__Your assignment__.
Please give back word for word the lines of the material below between the line containing "Where should I click to: Open" and the line containing "Image resolution: width=595", inclusive.

__Excerpted data__.
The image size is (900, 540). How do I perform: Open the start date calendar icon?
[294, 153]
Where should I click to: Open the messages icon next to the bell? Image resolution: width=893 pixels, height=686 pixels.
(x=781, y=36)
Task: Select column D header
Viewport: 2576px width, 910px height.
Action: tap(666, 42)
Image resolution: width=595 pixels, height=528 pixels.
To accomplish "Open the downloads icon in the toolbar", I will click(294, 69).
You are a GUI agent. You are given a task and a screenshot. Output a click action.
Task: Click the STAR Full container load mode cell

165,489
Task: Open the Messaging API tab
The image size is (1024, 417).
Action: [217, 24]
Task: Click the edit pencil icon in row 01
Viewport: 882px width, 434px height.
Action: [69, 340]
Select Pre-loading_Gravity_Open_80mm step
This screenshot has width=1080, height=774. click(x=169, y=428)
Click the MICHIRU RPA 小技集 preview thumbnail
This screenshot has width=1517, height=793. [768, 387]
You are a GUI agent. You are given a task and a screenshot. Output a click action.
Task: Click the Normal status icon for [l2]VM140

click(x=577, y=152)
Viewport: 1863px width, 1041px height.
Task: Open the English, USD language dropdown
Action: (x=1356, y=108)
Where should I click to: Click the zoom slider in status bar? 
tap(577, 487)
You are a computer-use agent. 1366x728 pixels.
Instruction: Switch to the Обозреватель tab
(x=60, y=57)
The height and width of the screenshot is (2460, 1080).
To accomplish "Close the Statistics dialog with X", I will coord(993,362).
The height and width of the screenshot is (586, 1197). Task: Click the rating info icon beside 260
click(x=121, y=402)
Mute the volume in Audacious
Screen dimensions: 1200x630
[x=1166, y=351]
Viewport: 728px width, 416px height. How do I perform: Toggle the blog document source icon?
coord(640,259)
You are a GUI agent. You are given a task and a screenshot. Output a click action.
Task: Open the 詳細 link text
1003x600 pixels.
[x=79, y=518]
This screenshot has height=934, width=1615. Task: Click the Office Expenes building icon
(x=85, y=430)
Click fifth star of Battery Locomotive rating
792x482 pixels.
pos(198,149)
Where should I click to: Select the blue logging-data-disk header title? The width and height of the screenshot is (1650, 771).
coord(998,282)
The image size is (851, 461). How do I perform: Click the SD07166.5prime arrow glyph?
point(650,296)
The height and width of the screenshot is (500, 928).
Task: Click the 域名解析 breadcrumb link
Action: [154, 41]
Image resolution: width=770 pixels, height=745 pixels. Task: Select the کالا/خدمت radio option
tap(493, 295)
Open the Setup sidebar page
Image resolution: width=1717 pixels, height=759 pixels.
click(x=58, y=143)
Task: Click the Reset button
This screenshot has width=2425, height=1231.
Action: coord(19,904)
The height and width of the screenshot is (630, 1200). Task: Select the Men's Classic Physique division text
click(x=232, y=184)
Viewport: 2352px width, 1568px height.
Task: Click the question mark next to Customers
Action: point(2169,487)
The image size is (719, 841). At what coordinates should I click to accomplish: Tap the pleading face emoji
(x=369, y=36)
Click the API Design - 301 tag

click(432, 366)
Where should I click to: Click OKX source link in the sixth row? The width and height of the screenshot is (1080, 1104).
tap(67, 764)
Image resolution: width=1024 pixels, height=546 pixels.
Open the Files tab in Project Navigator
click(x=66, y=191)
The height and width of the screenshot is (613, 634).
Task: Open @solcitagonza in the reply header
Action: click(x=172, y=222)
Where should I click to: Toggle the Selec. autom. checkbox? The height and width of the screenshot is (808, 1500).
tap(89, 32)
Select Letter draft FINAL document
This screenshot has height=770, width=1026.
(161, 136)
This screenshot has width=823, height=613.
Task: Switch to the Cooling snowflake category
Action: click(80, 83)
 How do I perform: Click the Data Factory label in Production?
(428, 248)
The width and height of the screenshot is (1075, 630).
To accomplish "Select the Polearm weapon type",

__Response__.
Where should I click to: Open the messages icon next to the bell? Image resolution: width=893 pixels, height=686 pixels.
(x=781, y=36)
Task: Select column D header
Viewport: 2576px width, 910px height.
Action: tap(666, 42)
Image resolution: width=595 pixels, height=528 pixels.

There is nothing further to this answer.